Case Study: Hogeweyk Dementia Village
De Hogeweyk, a village for people with severe dementia in Weesp, Netherlands, is a pioneering concept that lies on the crossroad of architectural design and care. Due to the poor short-term memory, problems with communication, confusion, hallucinations, and unusual urge to ‘wander’ associated with dementia, patients often spend the last years of their lives in restrictive, unfamiliar surroundings, under the close watch of uniformed staff.
De Hogeweyk, in contrast, was carefully designed with consideration for the neurological and psychological status of patients, as well as their needs as humans. It is a self-contained neighborhood converted from older four-storied ‘block of concrete’ buildings with restrictive garden access. Here, life and well-being are considered just as important as care.
The complex was designed to prevent patients from wandering outside the complex, but has enough space to allow freedom of unaccompanied movement in total safety. Orientation is aided by a clearly identifiable main route with gardens on the sides. The patients needn’t fear getting lost; help, in the form of non-uniformed staff and carers, is always around the corner.

• _Extracted records_
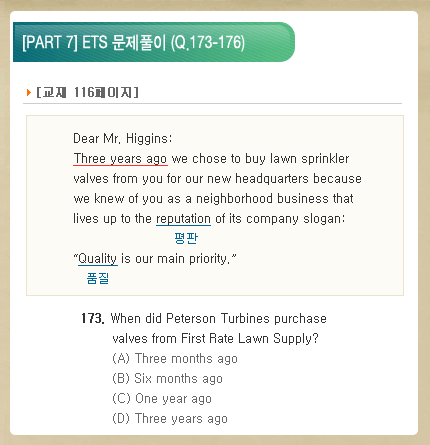This screenshot has height=445, width=430.
Task: Click the orange arrow bullet icon
Action: point(29,92)
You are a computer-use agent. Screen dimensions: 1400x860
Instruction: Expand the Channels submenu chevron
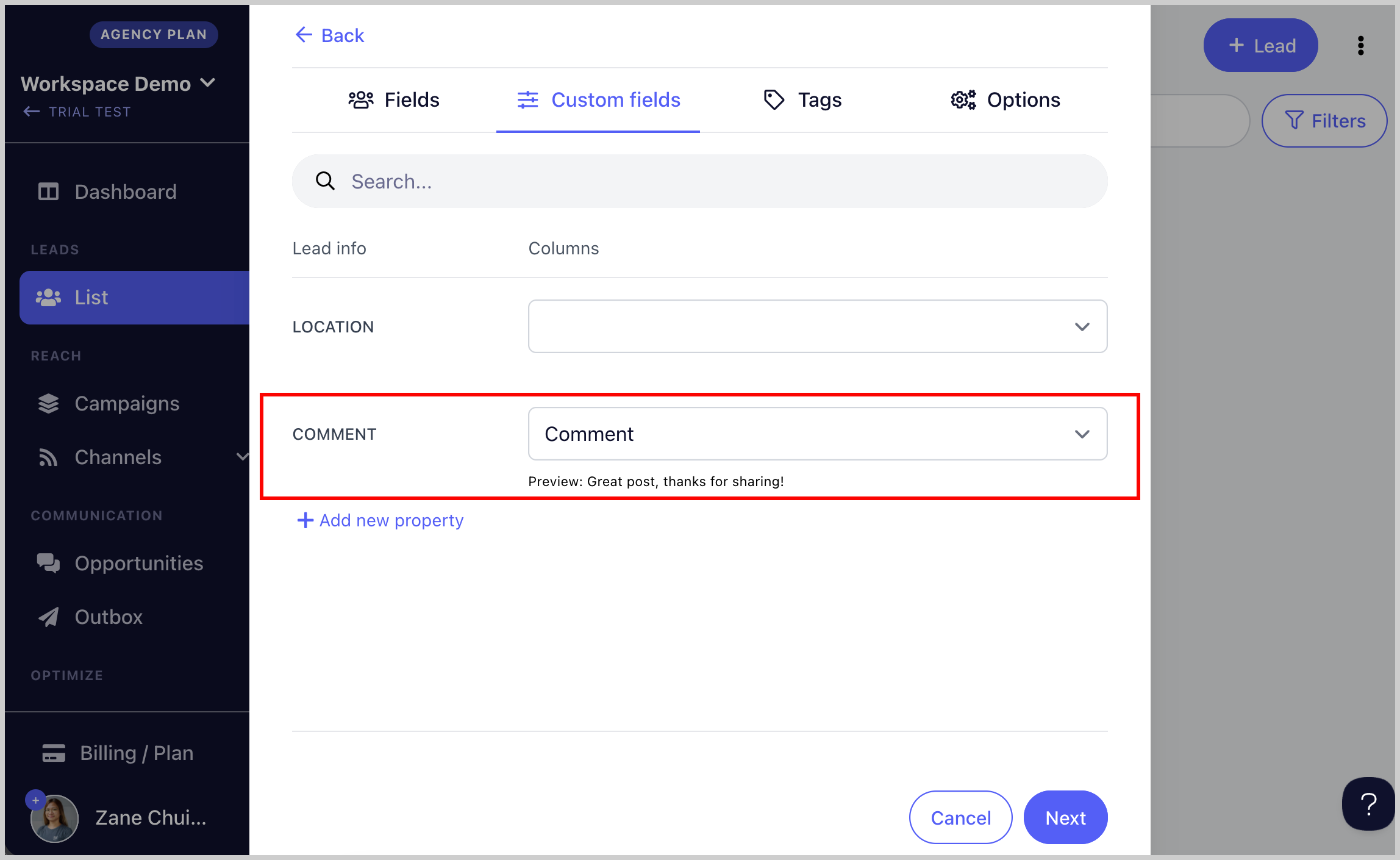tap(242, 457)
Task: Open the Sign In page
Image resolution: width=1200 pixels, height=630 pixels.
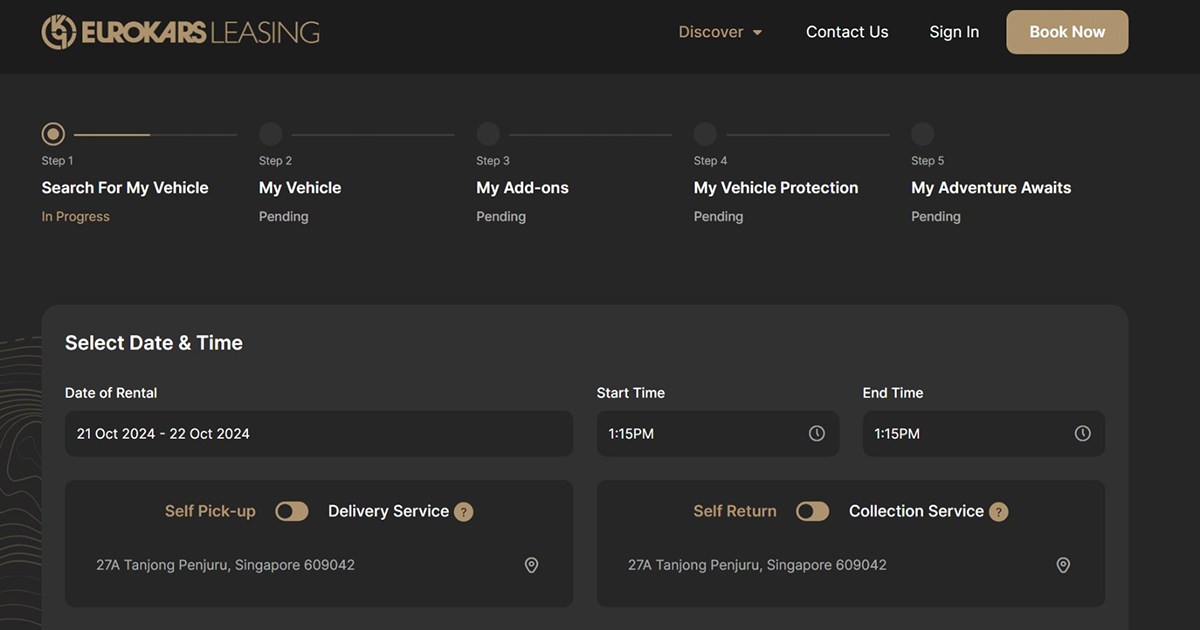Action: (x=953, y=32)
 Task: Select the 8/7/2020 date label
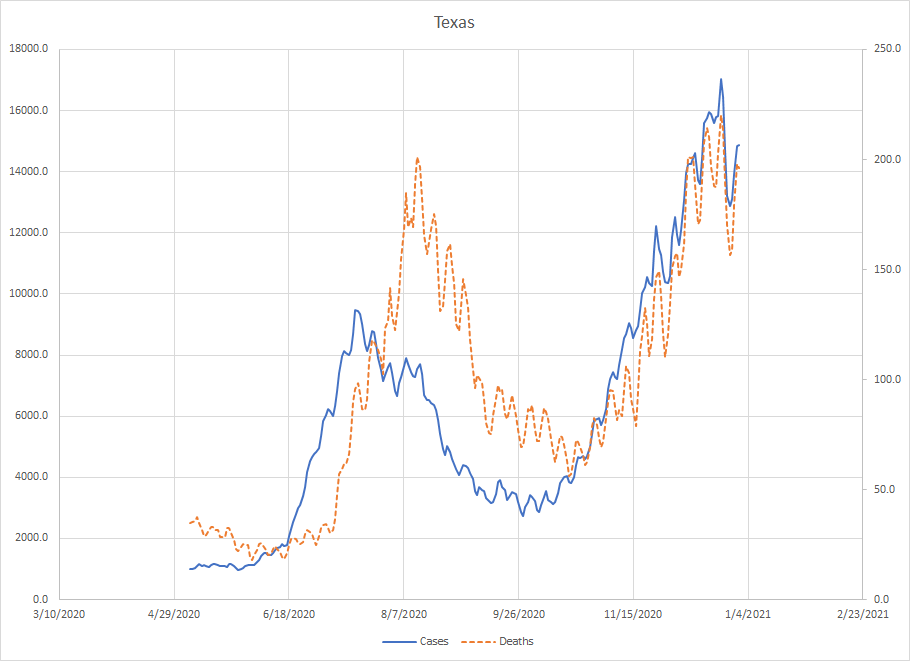[404, 614]
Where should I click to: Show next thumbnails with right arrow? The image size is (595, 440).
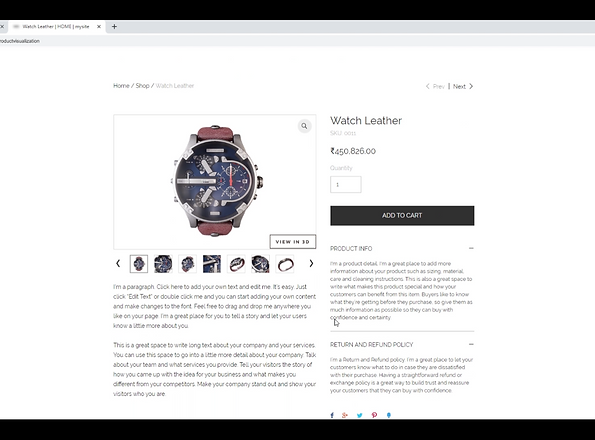point(311,263)
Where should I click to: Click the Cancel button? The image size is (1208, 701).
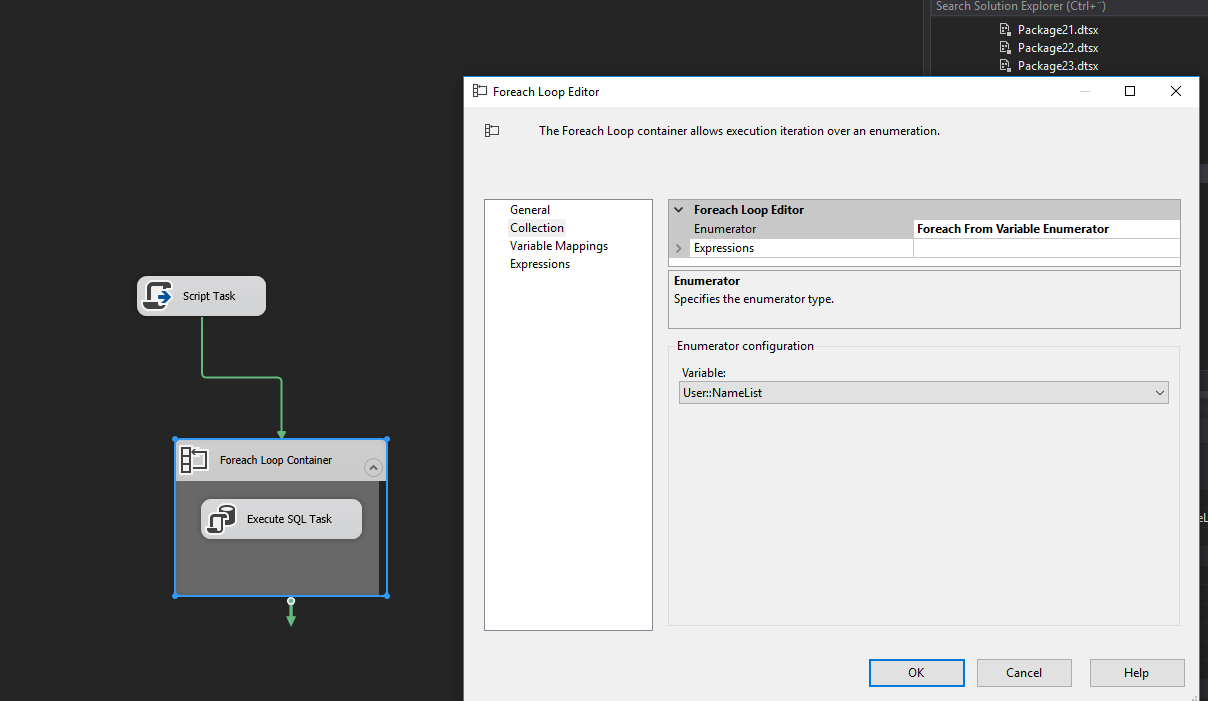click(1024, 673)
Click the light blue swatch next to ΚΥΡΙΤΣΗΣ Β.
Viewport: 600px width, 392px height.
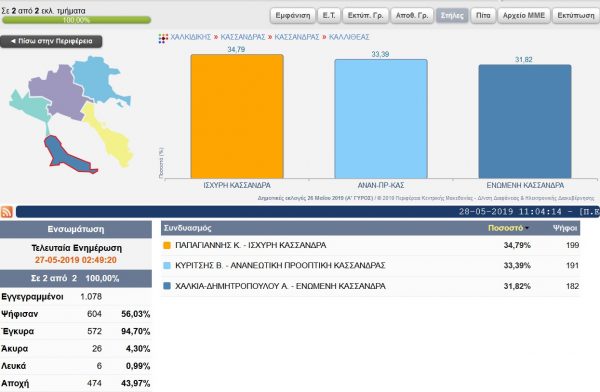(x=167, y=266)
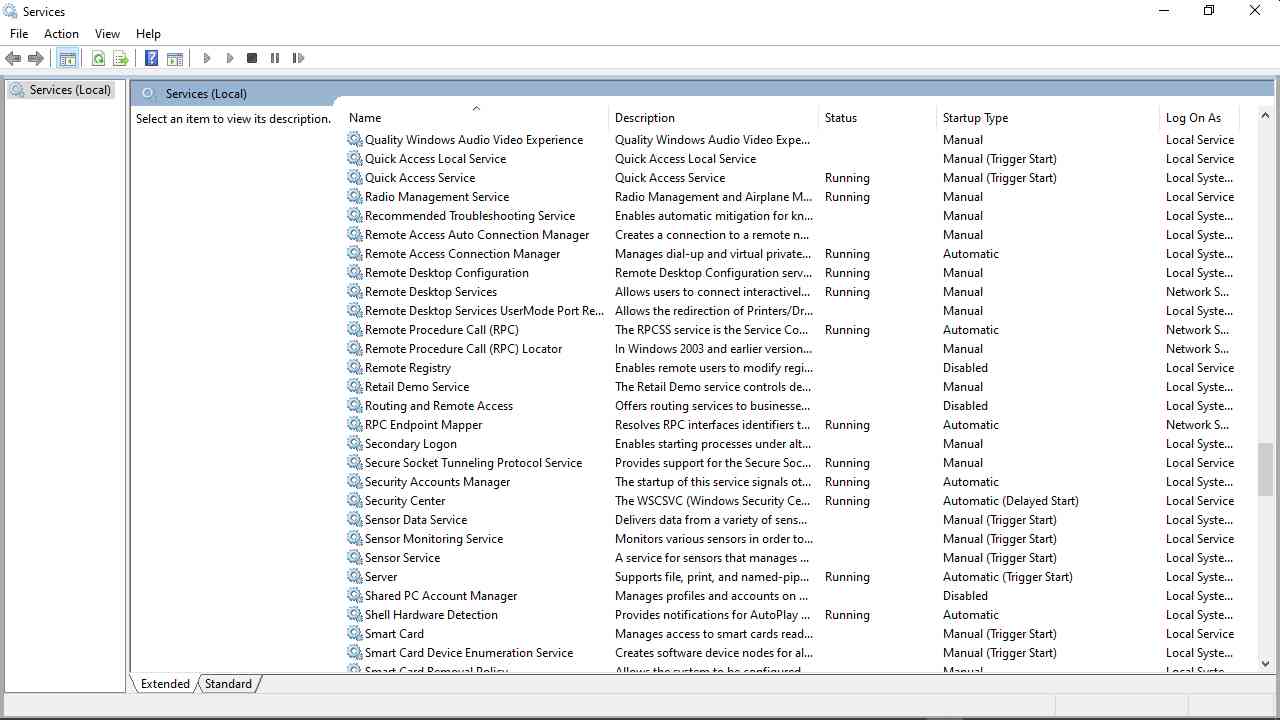The height and width of the screenshot is (720, 1280).
Task: Click the vertical scrollbar down arrow
Action: click(1265, 663)
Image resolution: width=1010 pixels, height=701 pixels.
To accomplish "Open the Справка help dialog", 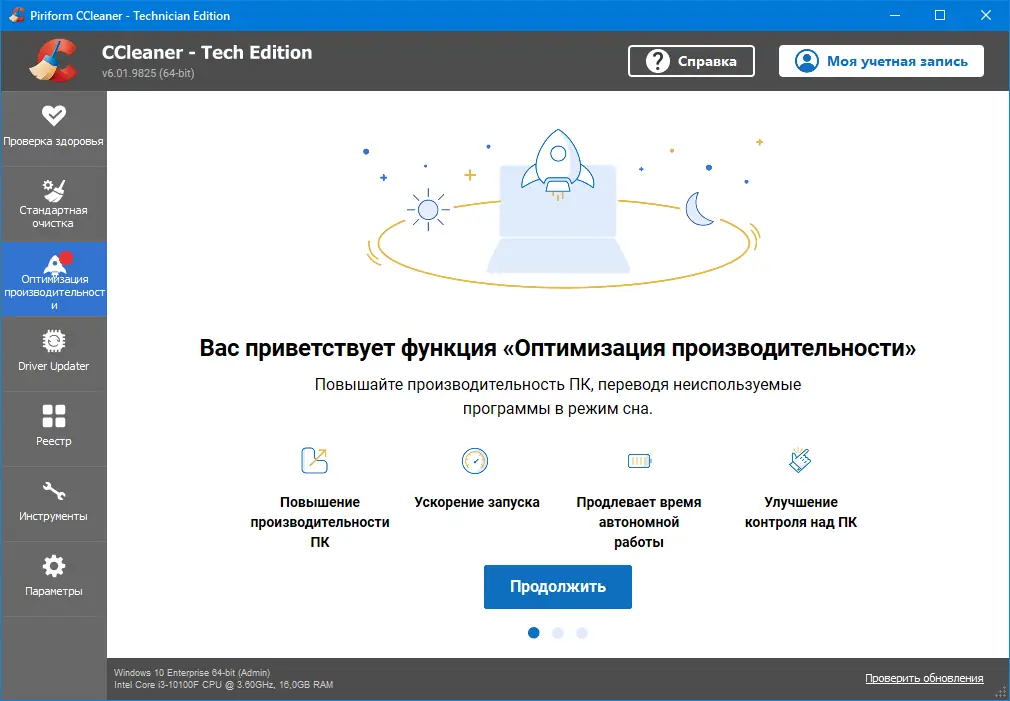I will [x=691, y=61].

• _Tasks and exercises_
A: In the Hogeweyk case study, rewrite the part starting at "Case Study: Hogeweyk" and ending at "of uniformed staff.", changing "patients" to "residents".
B: Summarize the Hogeweyk case study in two sentences.
C: According to the Hogeweyk case study, what was the neighborhood converted from?

• _Solution set_
A:
Case Study: Hogeweyk Dementia Village
De Hogeweyk, a village for people with severe dementia in Weesp, Netherlands, is a pioneering concept that lies on the crossroad of architectural design and care. Due to the poor short-term memory, problems with communication, confusion, hallucinations, and unusual urge to ‘wander’ associated with dementia, residents often spend the last years of their lives in restrictive, unfamiliar surroundings, under the close watch of uniformed staff.

B: De Hogeweyk in Weesp, Netherlands, is a village for people with severe dementia, designed around patients' neurological and psychological condition and their human needs rather than the restrictive settings such patients often live in. The self-contained neighborhood keeps patients from wandering outside while letting them move freely and safely, with a clear main route and non-uniformed staff always nearby.

C: It was converted from older four-storied "block of concrete" buildings with restrictive garden access.